(Material to process Opens)
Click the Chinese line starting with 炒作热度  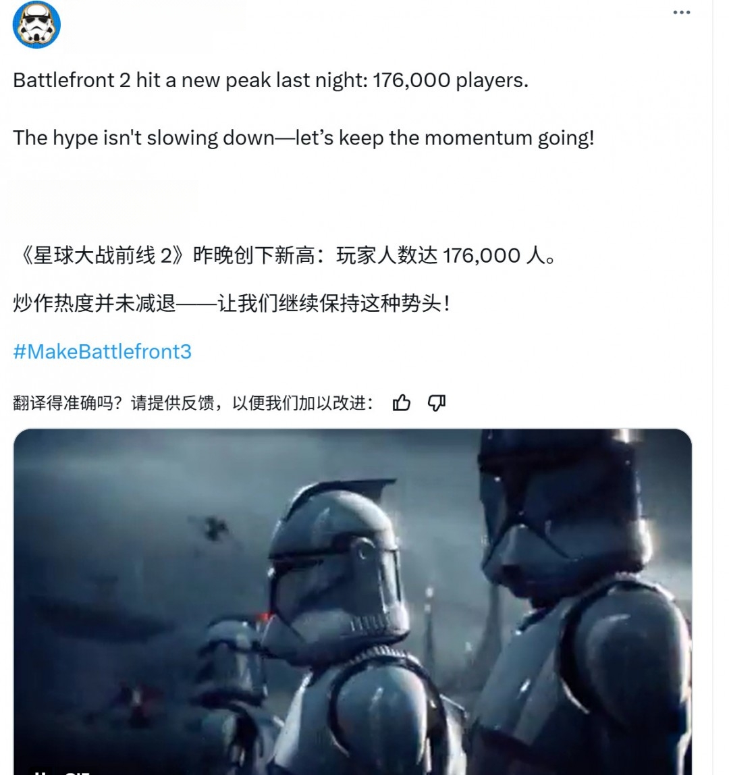pos(232,303)
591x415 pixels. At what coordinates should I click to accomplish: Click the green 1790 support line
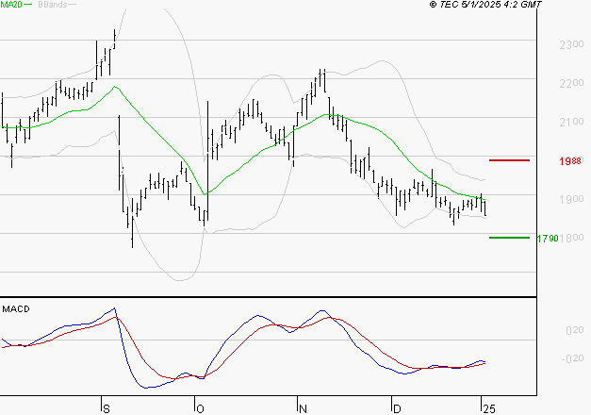(x=509, y=238)
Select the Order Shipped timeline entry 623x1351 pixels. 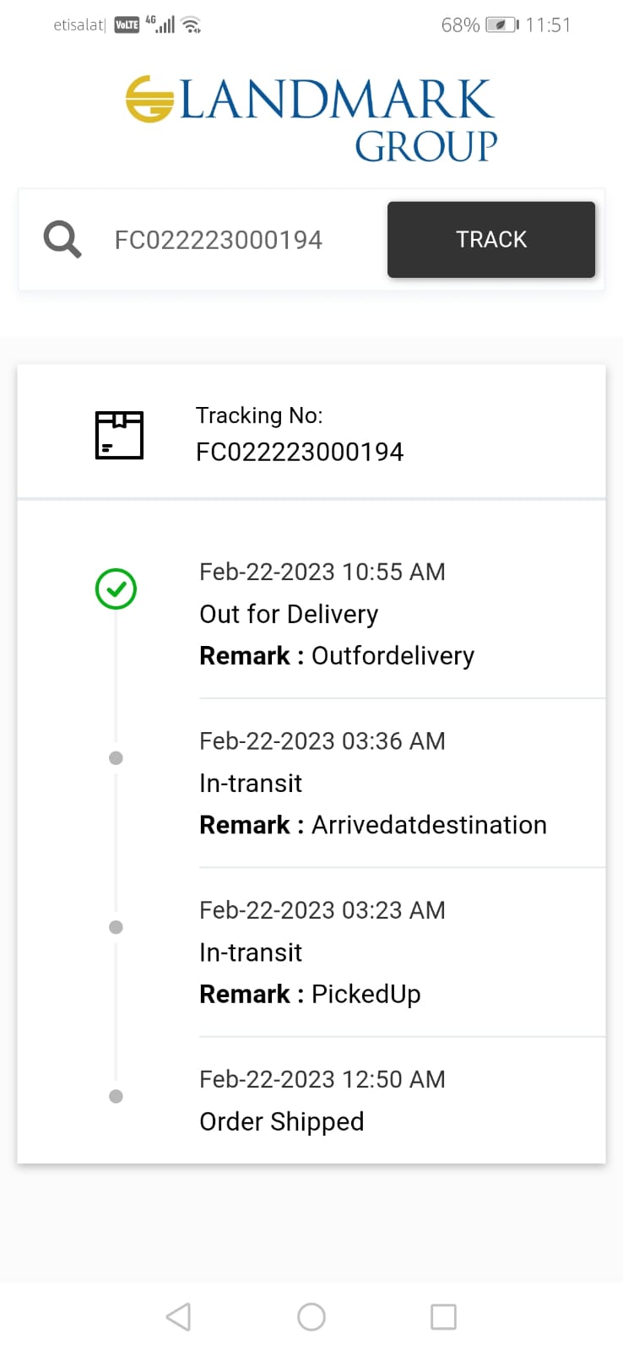point(281,1121)
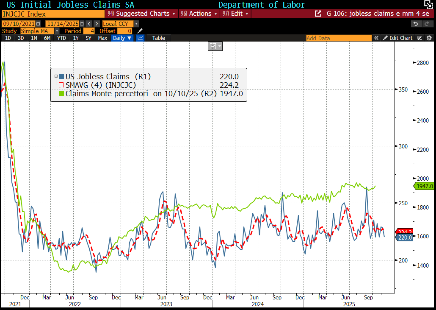436x310 pixels.
Task: Open the Daily periodicity dropdown
Action: [122, 38]
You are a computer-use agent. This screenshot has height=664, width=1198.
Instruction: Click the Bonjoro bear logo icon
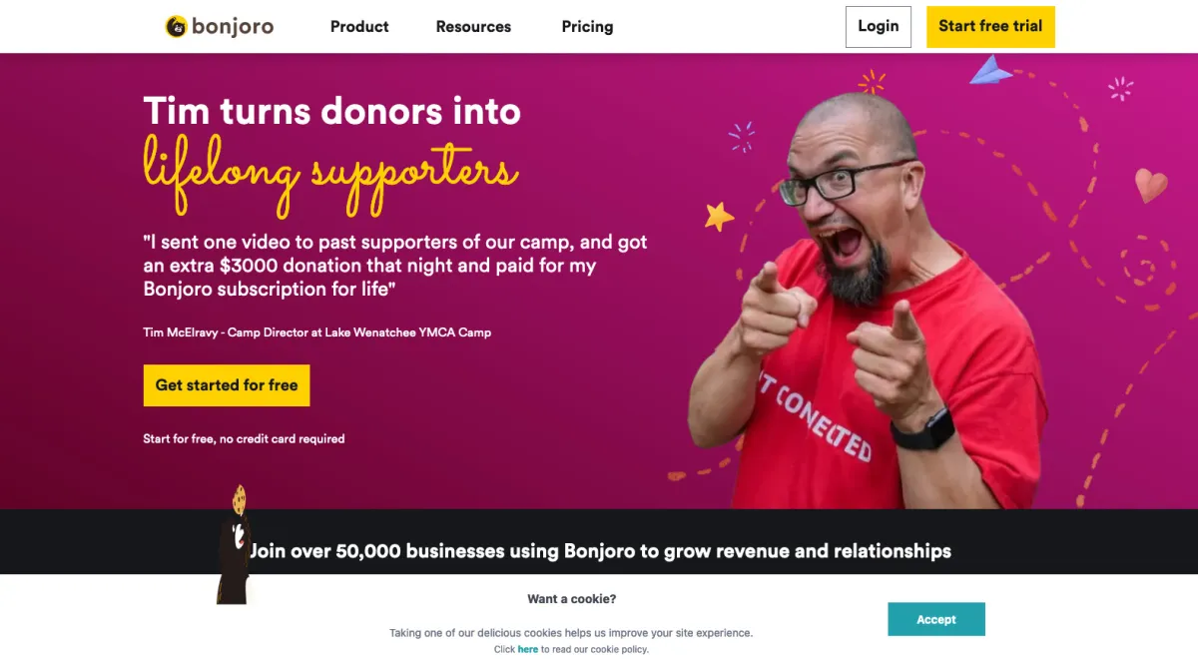177,27
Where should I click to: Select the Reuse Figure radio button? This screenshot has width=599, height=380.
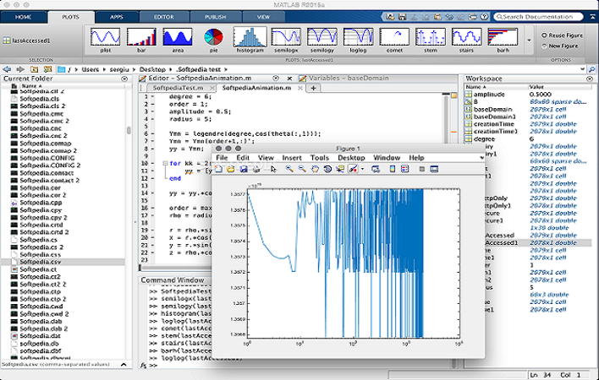542,35
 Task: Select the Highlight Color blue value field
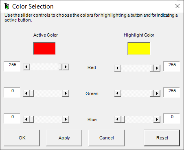coord(172,118)
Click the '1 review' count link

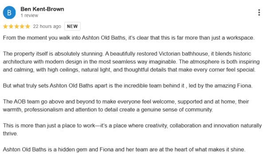pos(29,15)
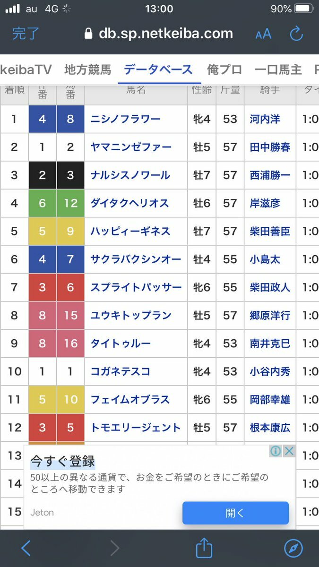Open the 一口馬主 tab
319x567 pixels.
278,69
(Material to process Closes)
▸ Task goal:
Every line from the one containing "Where should I" to the final line of the records must be transcribed exactly, both ends included, with the pictures left out.

▸ Answer to this task:
Where should I click to: Select the Reuse Figure radio button? This screenshot has width=599, height=380.
542,35
 Task: Select the Highlight Color blue value field
coord(172,118)
Click the '1 review' count link

pos(29,15)
Open the 一口馬主 tab
319x567 pixels.
278,69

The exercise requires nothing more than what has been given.